PDt and Gt. The rumen epithelium clearly exhibits PDt-dependent changes of Gt; these are completely reversible and independent of the sequence of applied PDt (stepwise from minus to plus or alternating polarity pulses). However, PDt-dependent changes of Gt are complicated by possible capacitance effects when short pulses are used. Sehested et al. (40) have determined, in studies with bovine rumen epithelium, time-dependent changes of PDt in response to a current. They have found a monoexponential buildup of PDt and a new steady state after 10 ms. This is in agreement with our own measurements (Fig. 1); It reaches a new steady state after some 50 ms. Because we use a time delay of 160 ms (microelectrode) or 250 ms (Ussing chamber) for the calculation of Gt, possible capacitive effects are highly unlikely.

A further problem of the applied method could be the keratinized multilayered structure of the rumen epithelium. The determination of cellular electrophysiological parameters relies on the assumption that the cells of the various layers are coupled and represent one intracellular compartment. This assumption is probably true. Henrikson (20) has described "complex intercellular channels" within the rumen epithelium; these permit the diffusion of Na through the different layers. Furthermore, we have not observed a change of PDa after successful mucosal impalement when the microelectrode is moved stepwise into deeper layers of the epithelium.

Gt is the sum of cellular conductances (Gc) and of the paracellular or shunt conductance (Gp; Ref. 35), and consequently any change in Gt could be caused by alterations of Gc and/or Gp. The usual Ussing chamber method does not discriminate between these alternatives. Impalements of the epithelial cells with microelectrodes help to localize alterations of Gt to the apical or the basolateral membrane and, if the resistance of one membrane can reversibly be changed, aid the calculation of apical, basolateral, and paracellular resistance. The fRa decreases significantly with increasing PDt and the simultaneous depolarization of PDa. The decrease in fRa is in keeping with the determination of Ga, Gb, and Gp by the use of the reversible Ca-sensitive alteration of Gt (and Isc). The response on removal of mucosal Ca and Mg is restricted to Ga, which is enhanced from 1.40 mS/cm2 when PDt = 20 mV to 2.53 mS/cm2 at 80 mV; this compensates the diminution of electrochemical PD for Na (Delta µNa) within this range of PDt and permits enhanced Na uptake across the apical membrane and transepithelial Na transport. Removal of divalent cations from the mucosal solution causes increases in Isc and Gt in sheep rumen epithelium and JNanet (Delta Isc = Delta JNanet; Ref. 25) and does not change mannitol fluxes, indicating that the permeability of the shunt pathway is not influenced. We have used this experimental design (± divalent cations) because the electrogenic Na transport in rumen epithelium is not amiloride sensitive (30).

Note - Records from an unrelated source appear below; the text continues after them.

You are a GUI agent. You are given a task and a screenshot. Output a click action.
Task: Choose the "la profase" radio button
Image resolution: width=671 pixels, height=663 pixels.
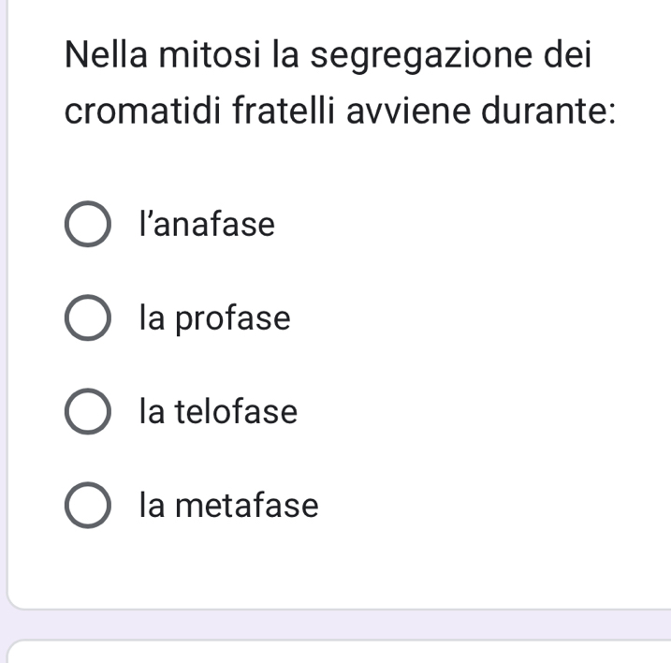click(86, 319)
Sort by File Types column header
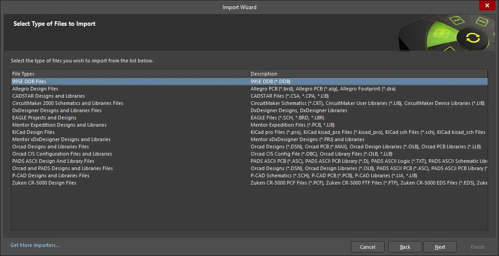This screenshot has width=499, height=256. click(x=131, y=74)
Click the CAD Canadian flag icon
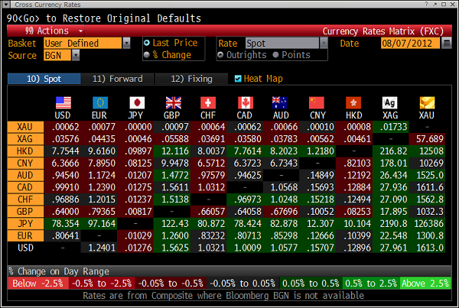Screen dimensions: 459x308 pyautogui.click(x=245, y=103)
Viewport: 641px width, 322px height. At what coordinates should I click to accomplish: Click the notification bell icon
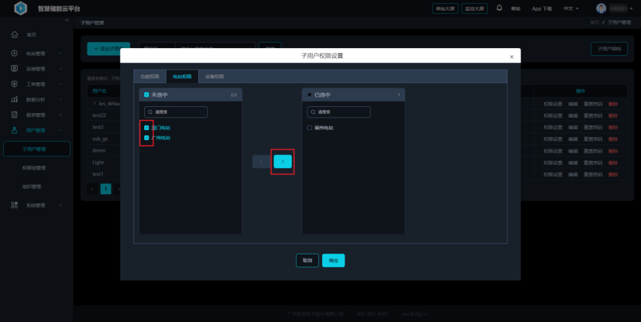(x=499, y=8)
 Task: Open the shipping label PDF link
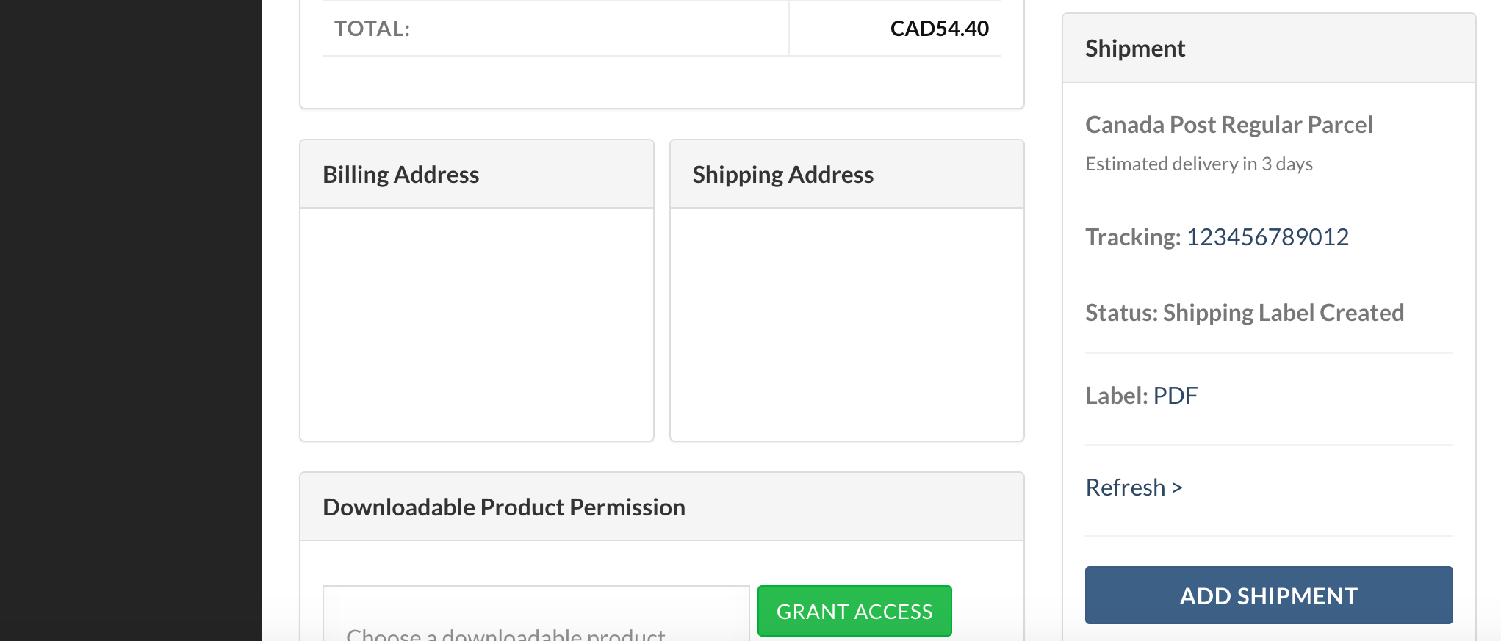point(1176,396)
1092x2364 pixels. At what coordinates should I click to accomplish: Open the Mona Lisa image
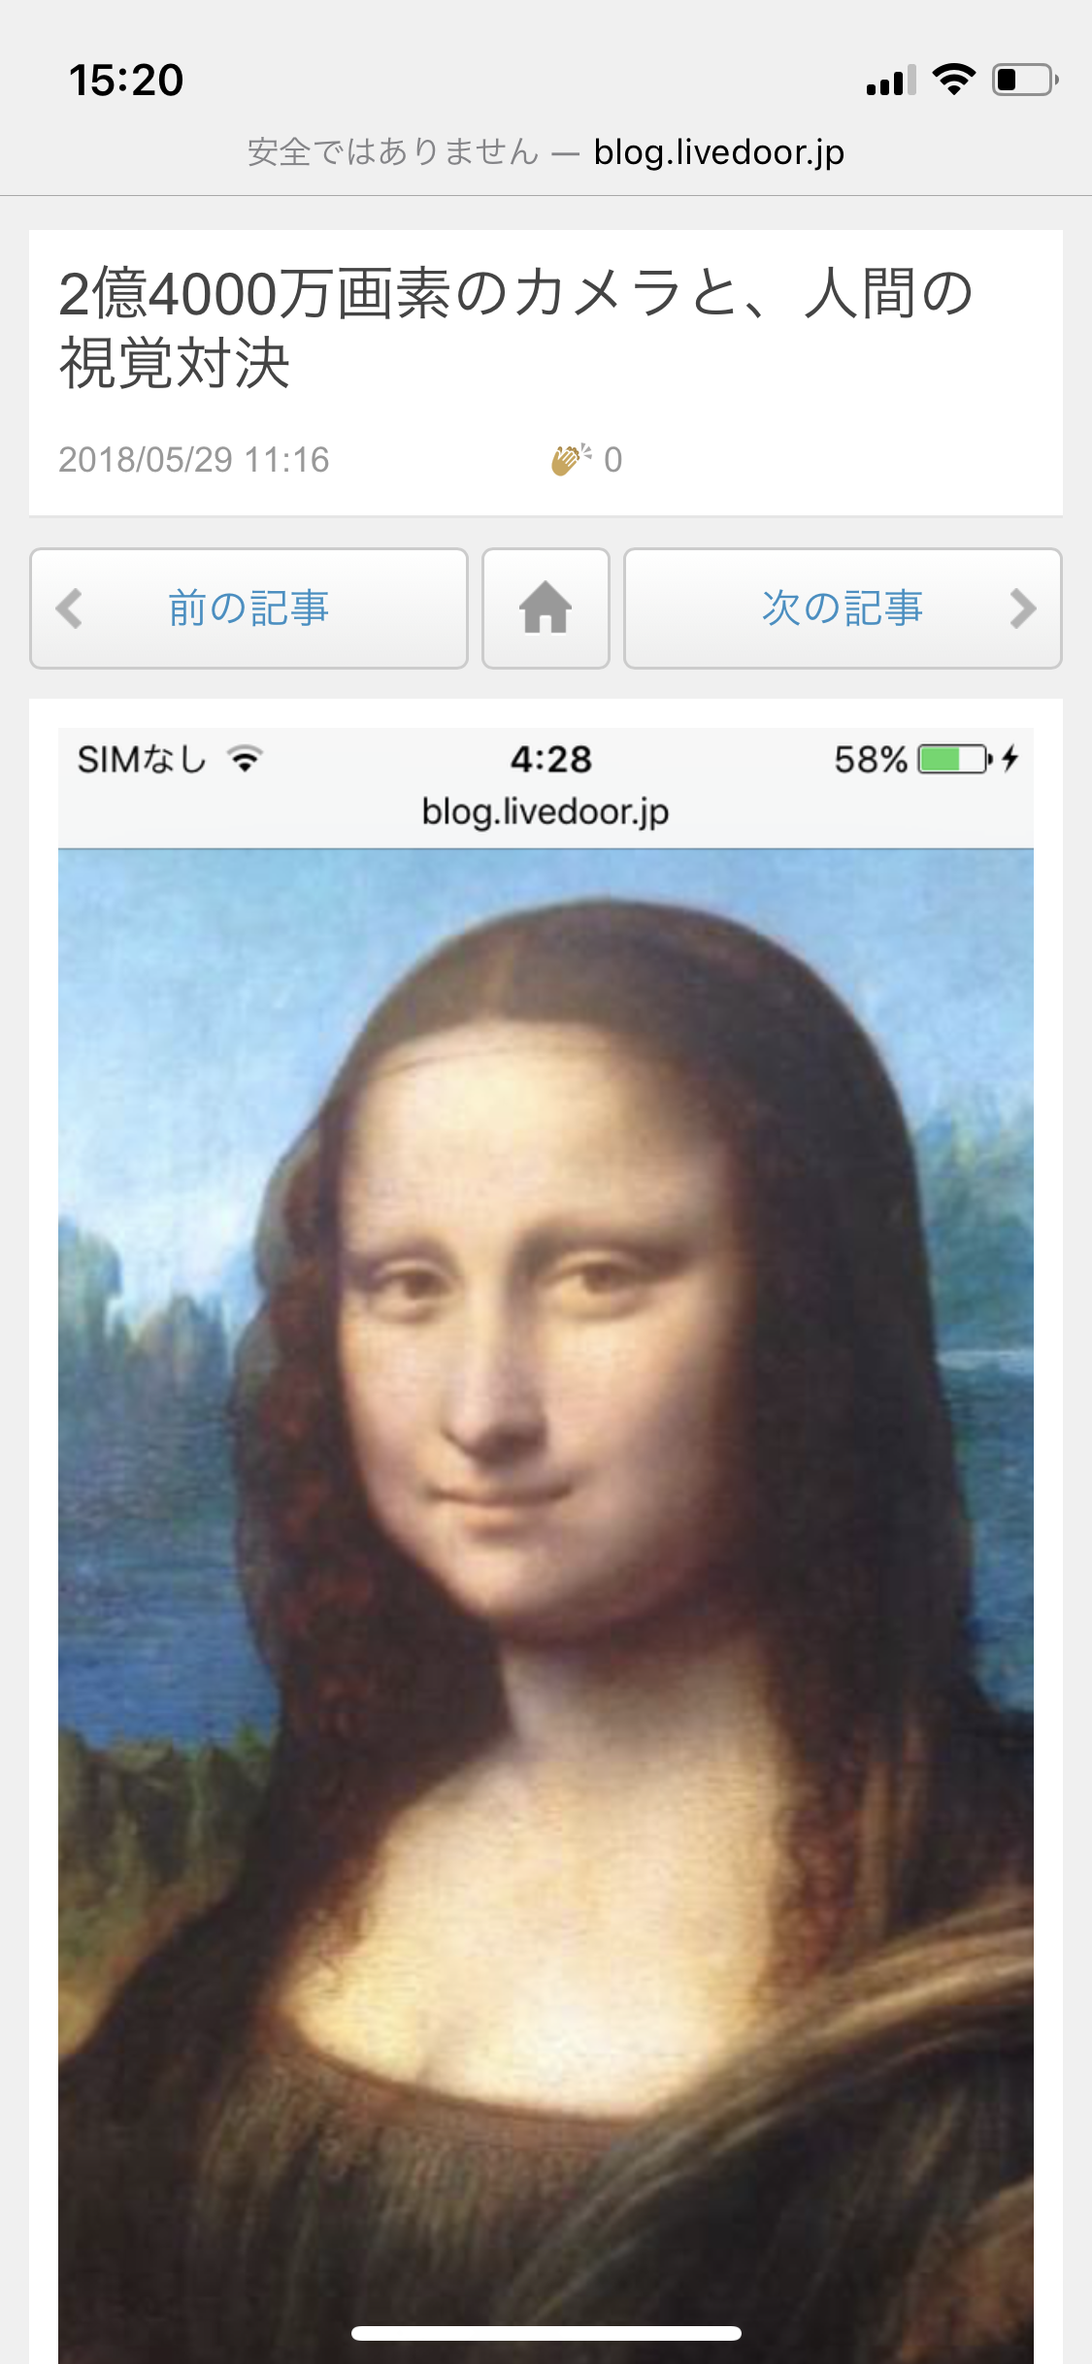tap(546, 1606)
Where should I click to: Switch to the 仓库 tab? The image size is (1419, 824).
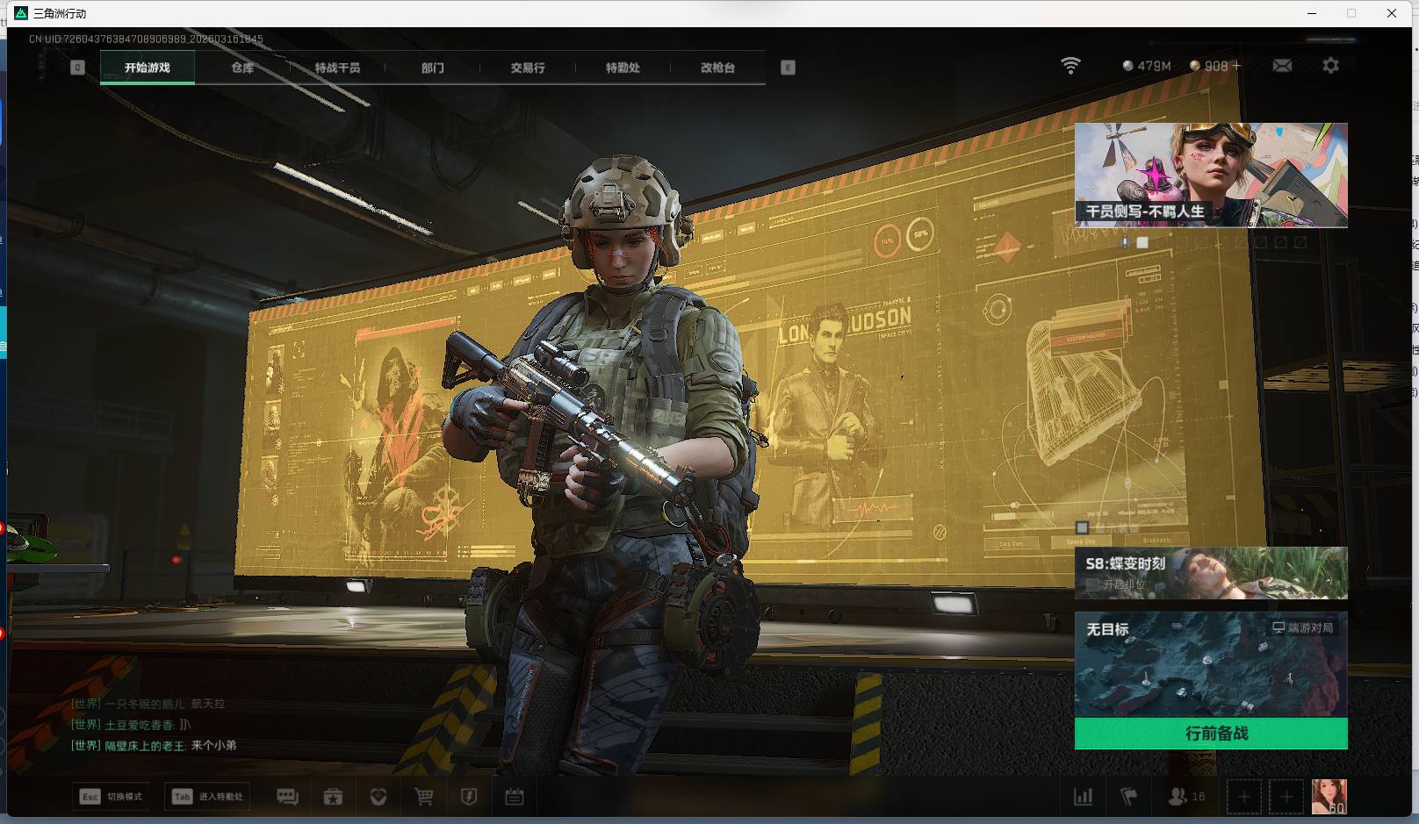click(x=242, y=68)
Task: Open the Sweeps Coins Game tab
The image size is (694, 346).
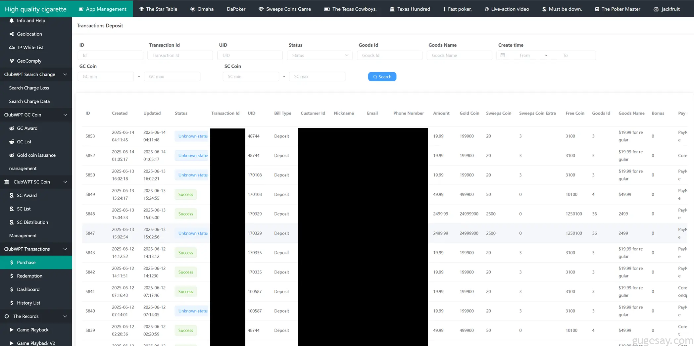Action: [285, 9]
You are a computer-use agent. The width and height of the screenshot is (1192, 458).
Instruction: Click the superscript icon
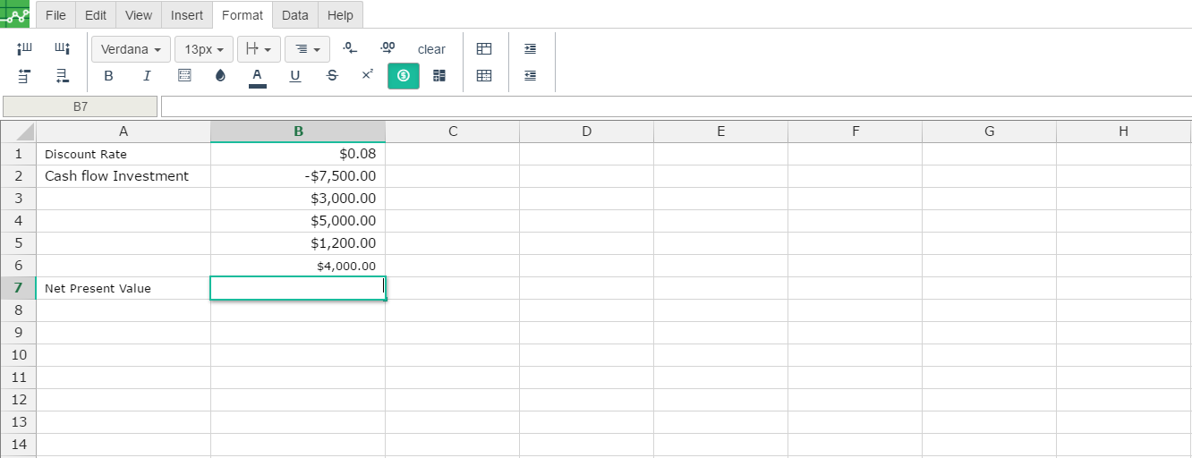[367, 76]
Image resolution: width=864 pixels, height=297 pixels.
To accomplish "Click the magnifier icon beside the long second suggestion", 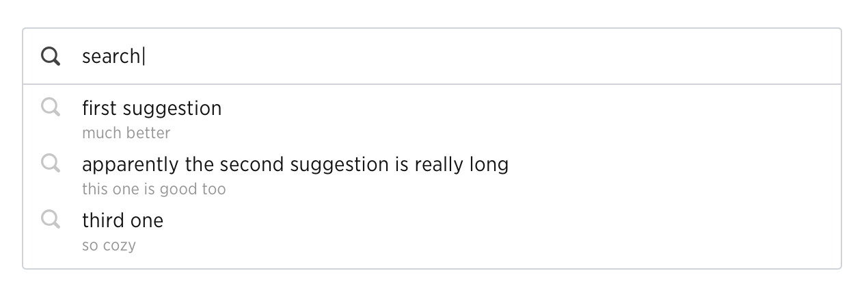I will pyautogui.click(x=51, y=163).
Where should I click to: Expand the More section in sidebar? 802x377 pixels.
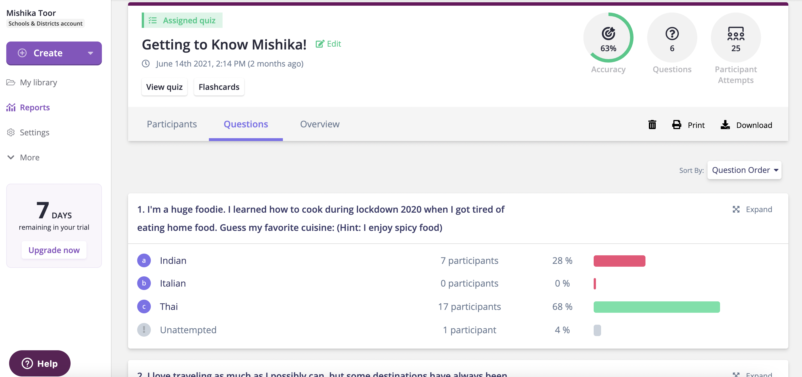pos(23,157)
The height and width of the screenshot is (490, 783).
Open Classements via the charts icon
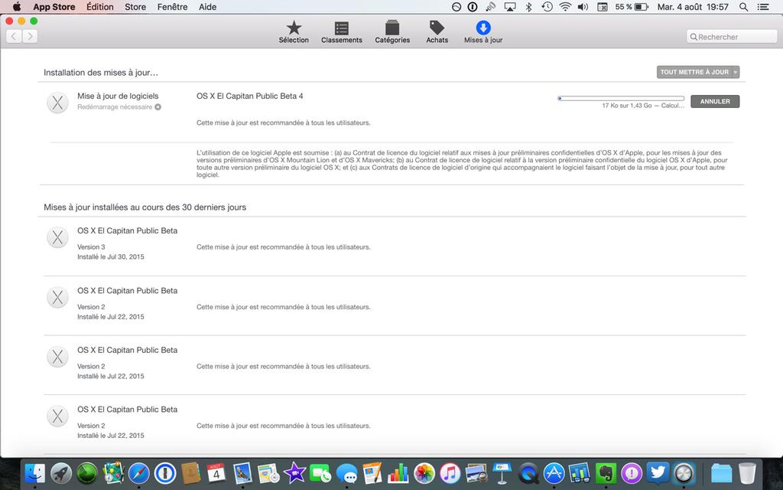pyautogui.click(x=342, y=31)
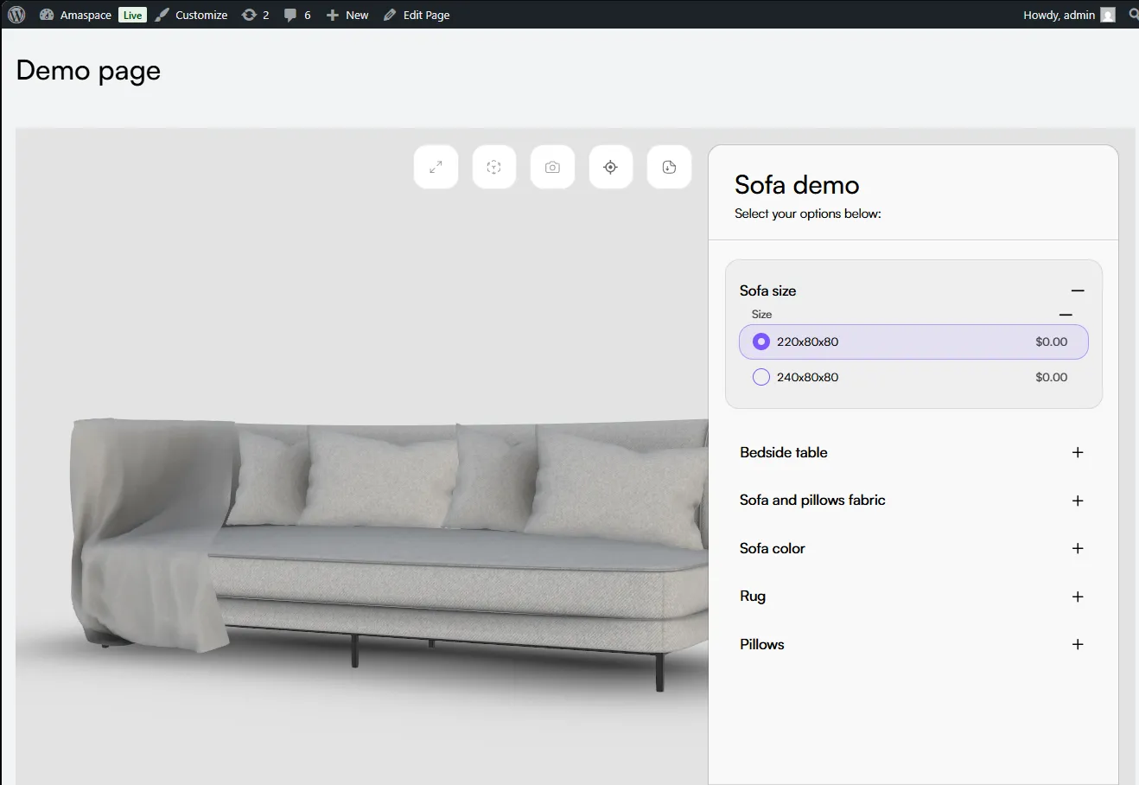Image resolution: width=1139 pixels, height=785 pixels.
Task: Expand the Sofa and pillows fabric section
Action: [1078, 501]
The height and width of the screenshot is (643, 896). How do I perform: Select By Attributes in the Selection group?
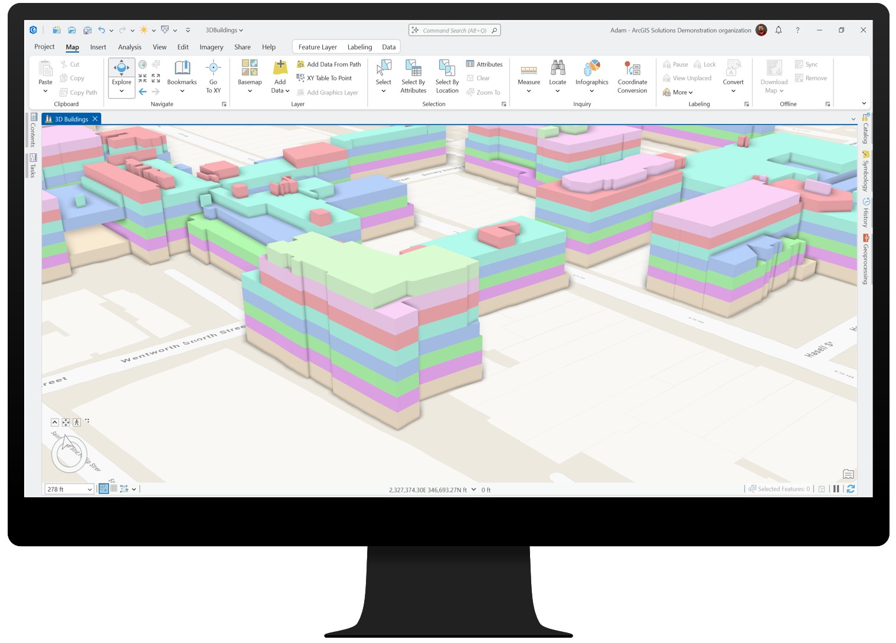[x=413, y=76]
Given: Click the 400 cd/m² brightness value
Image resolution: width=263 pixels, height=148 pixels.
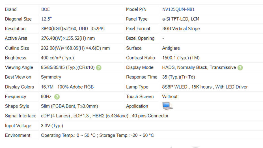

PDt and Gt in other epithelia. PDt-dependent changes of Gt have been observed in many epithelia (15, 18, 34, 43). In tissues with the classic amiloride-sensitive Na transport, hyperpolarization (bloodside positive) causes a decrease of apical conductance and cellular current (33, 34) and an increase of transmural resistance (13). Consequently, Na transport is diminished with increasing hyperpolarization of the tissue (5). Since single-channel recordings of amiloride-sensitive Na channels of A6 cells exhibit near linearity in their current-voltage (I-V) relationship over a range of ±80 mV (16), the decrease of Na transport may be explained by the reduced driving force. This generally accepted I-V relationship of amiloride-sensitive Na transport is in contrast to the observation in the present study and suggests that the electrogenic Na transport in sheep rumen, which is amiloride-insensitive (30) and modulated by apical divalent cations (24), is a distinct Na pathway. However, it should be mentioned that a voltage-sensitive (the open probability increases with depolarization) amiloride-blockable Na channel has been described in cultured human sweat duct cells (21) and in A6 cells (16). Recently, Marunaka et al. (32) have reported an amiloride-sensitive Na-permeable nonselective cation channel in the apical membrane of fetal alveolar epithelium with an increased open probability when the apical membrane is depolarized.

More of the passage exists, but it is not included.